● **ESTRATTO DELLA PAGINA**:
------
Il gruppo terroristico dell’al Shabaab non ha perso occasione di entrare nella contesa elettorale, schernendo le capacità di previsione e contrasto della NISA. Il gruppo non rinuncia certo alla violenza, in particolare durante il Ramadan come dimostrato da nuovi episodi nel Basso Scebelli e nella capitale. Attorno alla pianificazione di nuovi attentati ai Vertici dello Stato era tuttavia nata una polemica tra il Presidente Farmajo e il Premier. Una nuova visibile rottura si è aperta tra i due, che in questi giorni attraversa anche la Commissione elettorale.

Il Primo Ministro ha licenziato due membri del FEIT (Federal Electoral Implementation Team) per presunta “cattiva condotta” in merito alla convalida di quattro seggi contestati. I funzionari espulsi tentavano di bloccarne l’ufficializzazione, che escludeva candidati vicini a Farmajo stesso. Tra questi, l’ex Vertice della NISA stessa Fahad Yasin. Gli avversari accusano Roble di voler rimuovere figure pro-Farmajo dalla FEIT – e dal Parlamento – in vista delle presidenziali.
------
● **ESERCIZI**:
1. Aggiorna il testo sulla contesa elettorale da "Il gruppo terroristico" fino a "la Commissione elettorale." compreso, mettendo "Primo Ministro" al posto di "Premier".
2. Prosegui il testo sulla contesa elettorale dopo la sua ultima frase.

● **DATI RACCOLTI**:
------
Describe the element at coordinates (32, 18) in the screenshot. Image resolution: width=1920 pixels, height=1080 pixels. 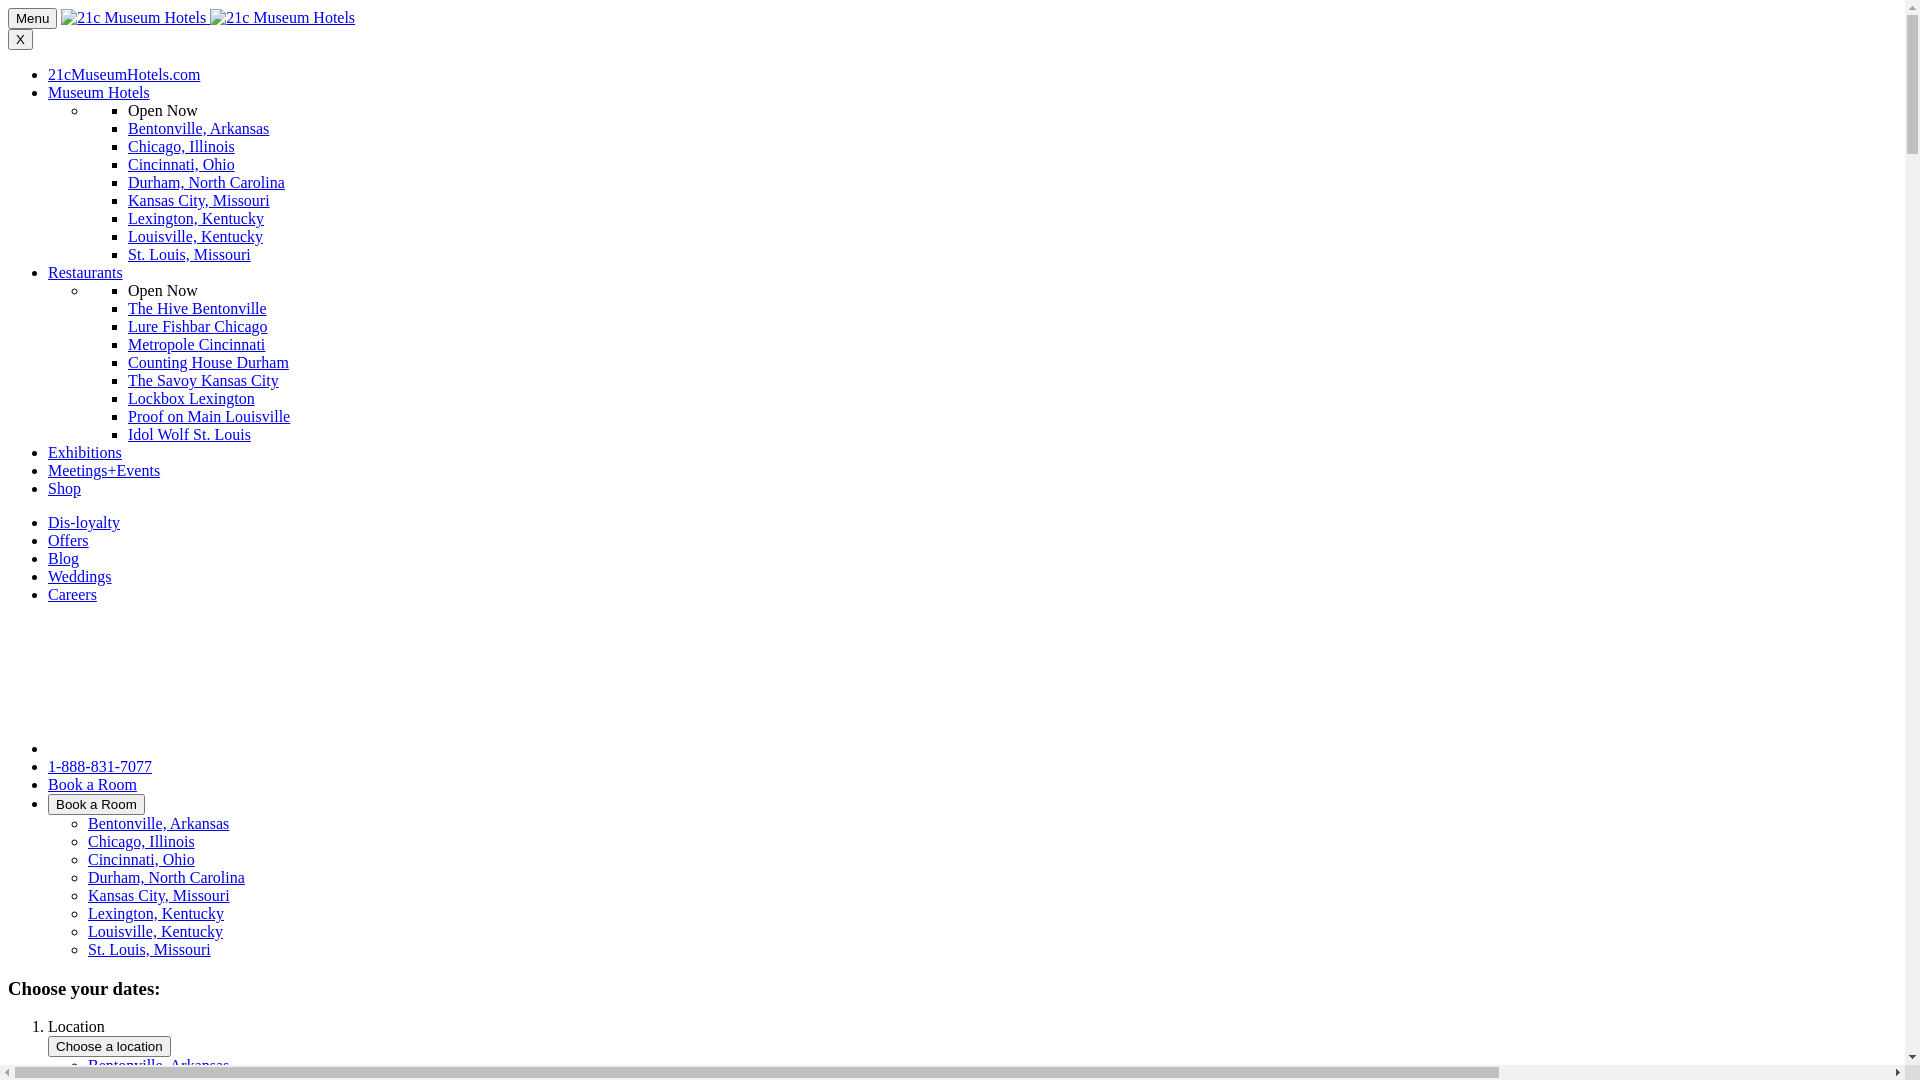
I see `'Menu'` at that location.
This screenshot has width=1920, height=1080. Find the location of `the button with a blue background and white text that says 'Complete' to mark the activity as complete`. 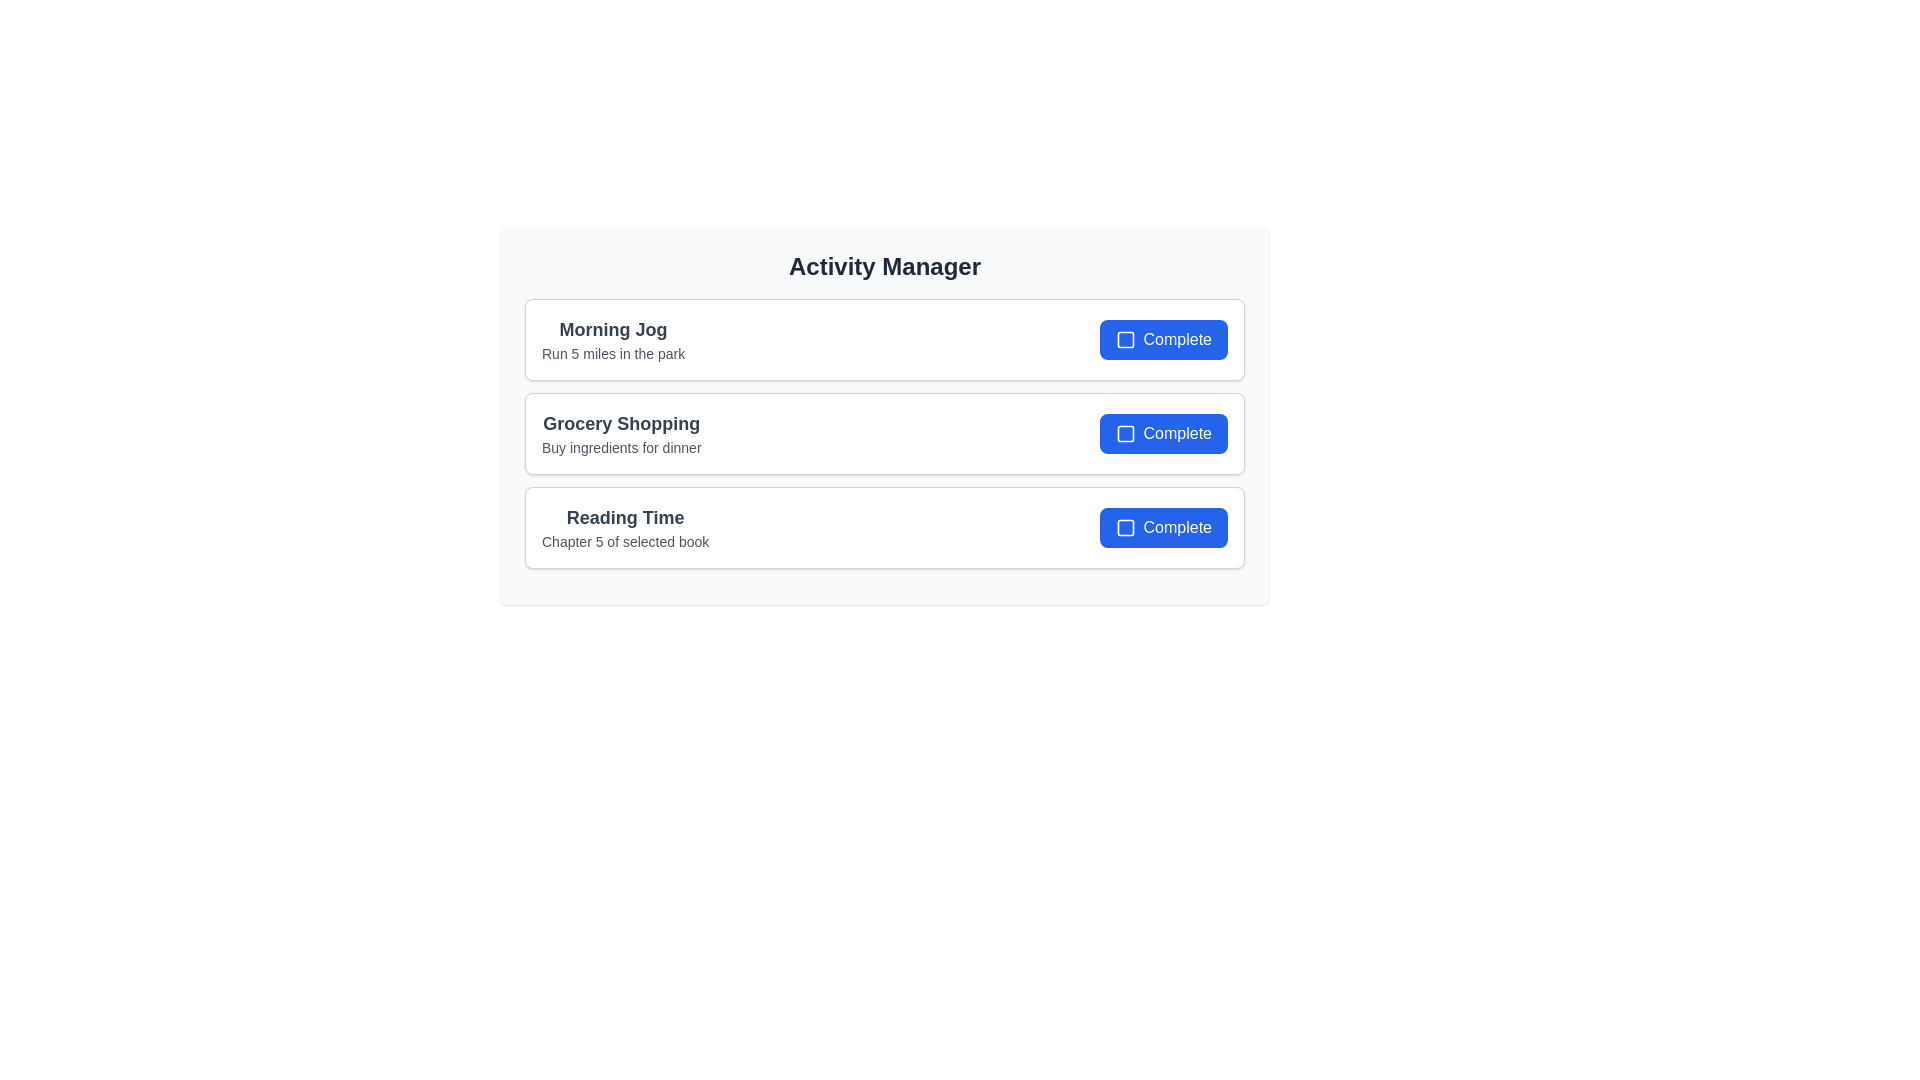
------
● **LE TUE RISPOSTE**:
1.
Il gruppo terroristico dell’al Shabaab non ha perso occasione di entrare nella contesa elettorale, schernendo le capacità di previsione e contrasto della NISA. Il gruppo non rinuncia certo alla violenza, in particolare durante il Ramadan come dimostrato da nuovi episodi nel Basso Scebelli e nella capitale. Attorno alla pianificazione di nuovi attentati ai Vertici dello Stato era tuttavia nata una polemica tra il Presidente Farmajo e il Primo Ministro. Una nuova visibile rottura si è aperta tra i due, che in questi giorni attraversa anche la Commissione elettorale.

2.
Roble ha aperto anche un altro fronte, con la decisione di allontanare il Rappresentante Speciale dell’Unione Africana per la Somalia, Ambasciatore Madeira, dichiarandolo persona non grata per comportamenti “incompatibili con il suo status”. In un audio a lui riconducibile egli si esprimeva contro il ruolo del Premier e di ex Presidenti oggi all’opposizione; il suo vice era stato espulso a novembre, per interferenze legate ad AMISOM (Missione dell’UA in Somalia). Madeira è stato difeso invece dal Presidente, dichiaratosi ignaro di alcuna segnalazione circa l’operato del Rappresentante Speciale e di non aver autorizzato azioni contro di lui. La mossa segna la prima frizione con l’UA all’indomani della trasformazione di AMISOM in ATMIS (Missione di Transizione dell’UA in Somalia).

L’Amministrazione del SudOvest – pro-Farmajo – ha prontamente annunciato di aver sospeso la cooperazione con la FEIT e si mormora che potrebbe vietare ai propri rappresentanti di recarsi a Mogadiscio per il giuramento atteso il 14 aprile. Orientamenti simili hanno altri Governatori pro-Farmajo come quelli del Galmudug e dell’Hirshabelle, che potrebbero seguirne l’esempio.

In uno con le preoccupazioni di sicurezza, si creerebbero così le condizioni per rimandare l’insediamento del Parlamento e proseguire dunque con la presidenza Farmajo. Gli anziani del clan Hawiye hanno perciò espresso solidarietà al Premier, ritenendo inoltre l’avvertimento NISA una minaccia nemmeno tanto velata all’indirizzo di Roble, che Farmajo avrebbe avallato. Anche il Presidente dell’Oltregiuba Madobe si è unito a Roble sostenendone la scelta anti-UA.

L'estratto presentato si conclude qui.